I hope you agree that it’s in everyone’s interests to foster a genuinely supportive team spirit at work. We all know how much easier the working day is when you know that others have got your back, but if the emotional argument alone isn’t enough, the statisticians amongst you might like to know that 2016 Gallup research finds organisations with engaged employees outperform others by 147%. The same research concludes that providing people with the right tools, resources, and equipment is the most important thing you can do to keep them engaged and effective.
It’s obvious, but one of the best ways of finding out what your team members need is to ask them, but please only do this if you are committed to acting on their feedback – doing nothing will only increase their frustrations and leave them feeling unsupported.
They will be able to tell you immediately what’s working and what isn’t if you ask:
- What are your biggest frustrations at work?
- Do you have the physical tools that you need to do your job?
- Do you often have to call around or search online for key information?
- Can you easily contact other team members?
- Is the flow of information within the department or team effective?

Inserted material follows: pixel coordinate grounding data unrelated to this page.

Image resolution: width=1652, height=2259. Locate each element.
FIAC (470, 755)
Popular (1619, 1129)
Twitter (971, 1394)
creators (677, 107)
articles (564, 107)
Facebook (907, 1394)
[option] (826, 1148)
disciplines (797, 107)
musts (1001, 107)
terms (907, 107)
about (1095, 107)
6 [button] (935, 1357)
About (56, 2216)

- Are any parts of your working day or workflow processes inefficient?
- Have you had the training you need to do your work well?

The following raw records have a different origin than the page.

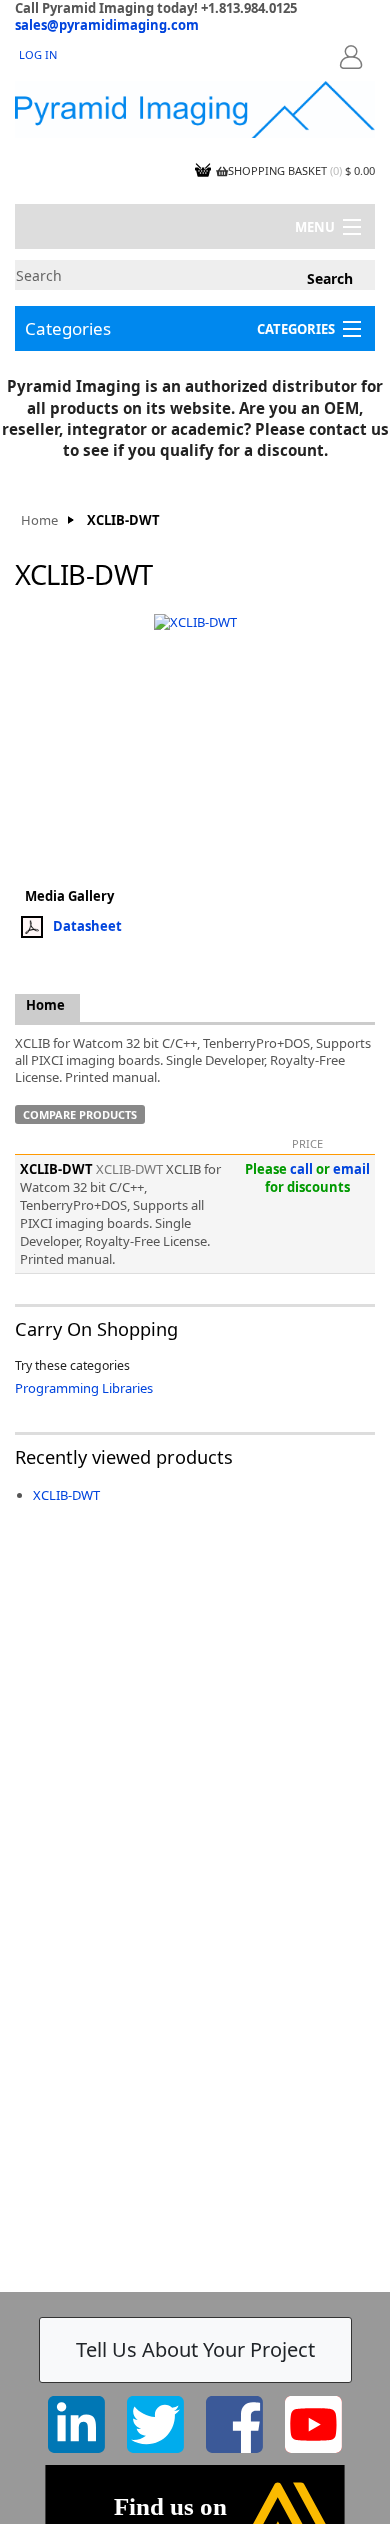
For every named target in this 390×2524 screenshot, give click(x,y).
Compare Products (80, 1114)
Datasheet (87, 925)
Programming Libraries (84, 1388)
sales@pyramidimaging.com (107, 25)
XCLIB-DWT (66, 1495)
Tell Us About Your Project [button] (195, 2349)
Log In (38, 54)
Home (39, 520)
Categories (68, 328)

- Would additional training improve your work, or make it more efficient?
- What causes you the most stress during the day?
You could ask colleagues to come along to the next team meeting with their answers or you could run a lunchtime session where everyone writes their responses on post-it notes and sticks them under the question headings. You could also ask for emailed responses or anonymous written feedback posted into a box in the staff room if this makes people feel more comfortable giving their honest thoughts. Where common themes are identified, they can be tackled as a priority. If somebody feels passionate about a particular topic, by all means ask them to take ownership of proposing solutions and keeping everyone aware of progress
Supporting your team effectively requires that you consistently:
- Listen. High achieving professionals need to feel that their boss really listens to them. People are more likely to be engaged if they work in an environment that encourages them to share their thoughts, opinions and feedback. Draw on their experiences and ideas to provide a fresh outlook or opinion on a situation. Be open to, and encourage feedback from, all staff and take action where required.

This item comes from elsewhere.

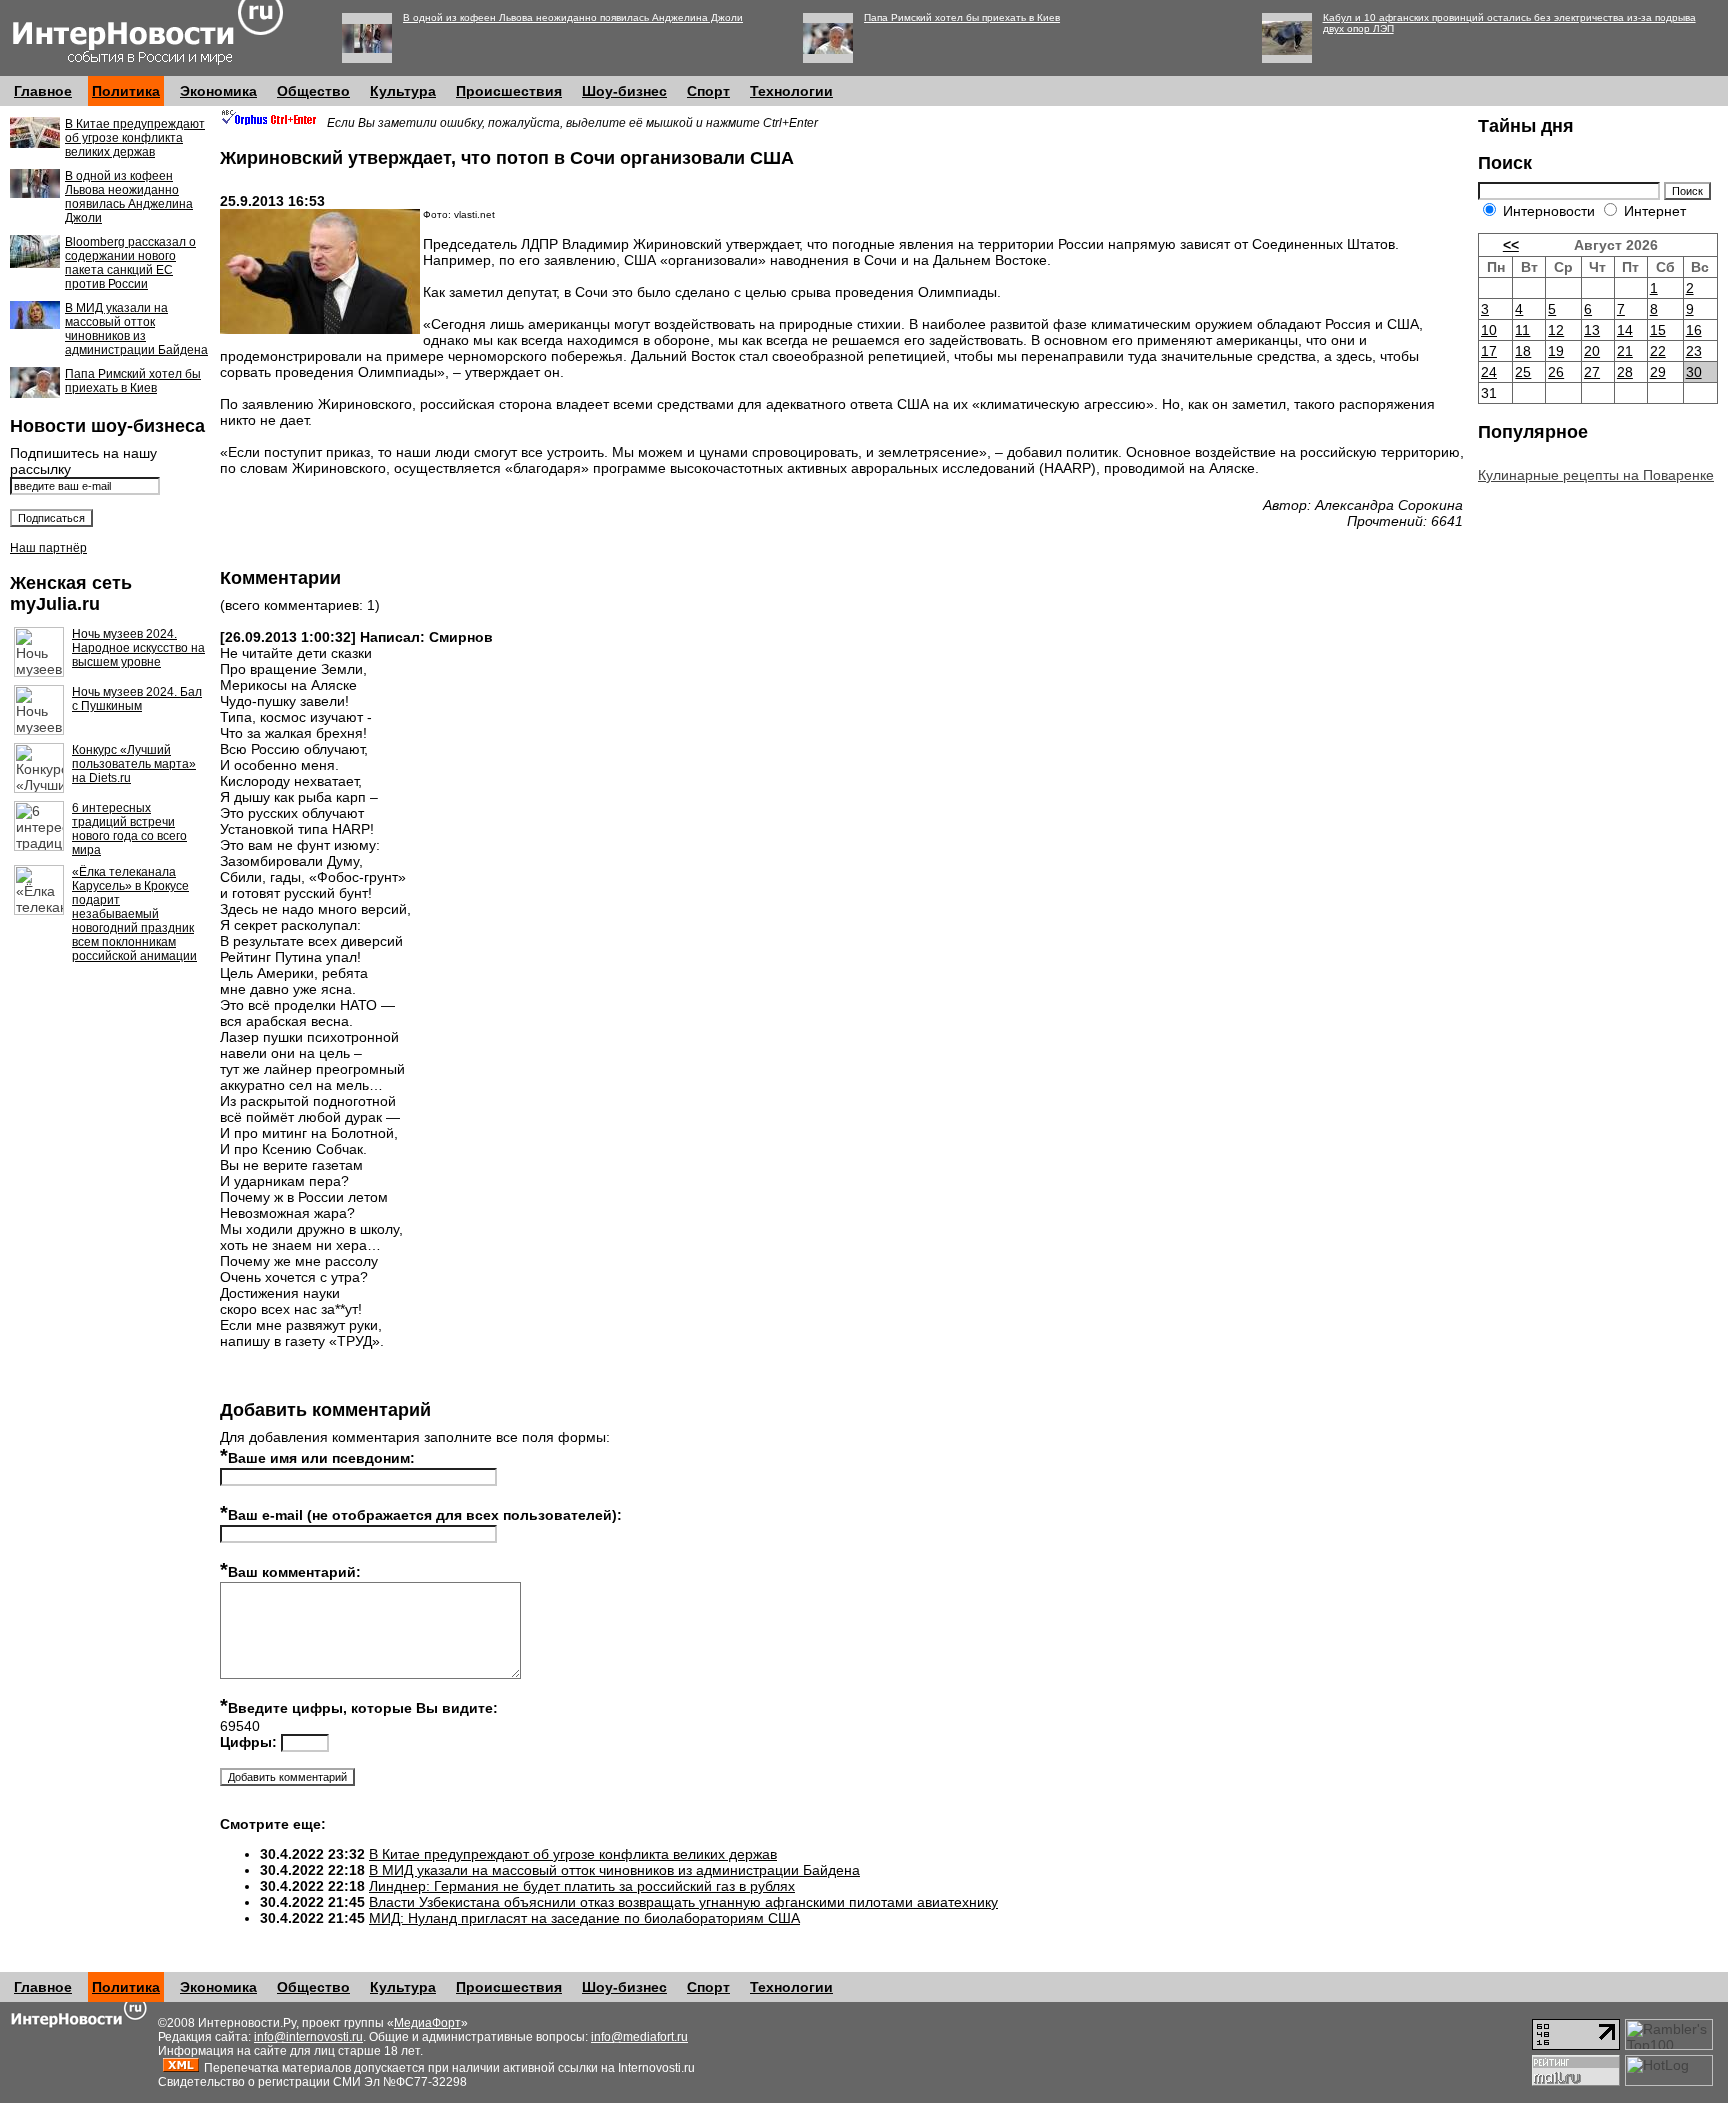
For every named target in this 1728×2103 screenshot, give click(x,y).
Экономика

- Involve. Give real responsibility and accountability. Share financial data for the organisation for example and ask for ideas where savings can be made, customer value can be increased or where more efficient/effective policies can be applied.
- Value. Praise your staff and build their self-esteem by connecting thanks and praise to a specific action or accomplishment. Say thank you often and publicly, acknowledging where extra effort is made or where achievements have been particularly hard won. Rewarding ’employee of the month’ may seem a little cheesy to some of you, but such schemes do motivate people to go the extra mile. Ask clients to nominate members of the team in all roles for special recognition or nominate fellow colleagues for a more jokey award – the fact that the process is open to all and based on merit will help bring everyone together.
- Be empathic. Even if you don’t always give the answer they want, knowing you have listened and taken on board their concerns will go a long way in building rapport and respect.
- Support. Professionals want to feel fully supported by the organisation; they want to feel that an interest has been taken in their personal and professional development, that they are encouraged to grow and develop, and that they have a role and a future there.
- Motivate. Ensure that everyone has a live job description, featuring expectations of the role against which people are appraised annually (with a shorter, more informal performance review six monthly). These objectives should tie into the vision and mission of the organisation in order for everyone to truly feel that their efforts are making a genuine difference and building a stronger team united by a common goal.
Ultimately, support makes people feel happy and enthusiastic. Supported people are more productive, more engaged, and more likely to come up with new ideas. Their genuine commitment delivers a wide range of benefits for the organisation:
- Higher performance
- Increased productivity
- Lower absenteeism
- Reduced staff turnover
- Improved satisfaction
- Greater creativity and problem solving
Coming together is a beginning. Keeping together is progress. Working together is success.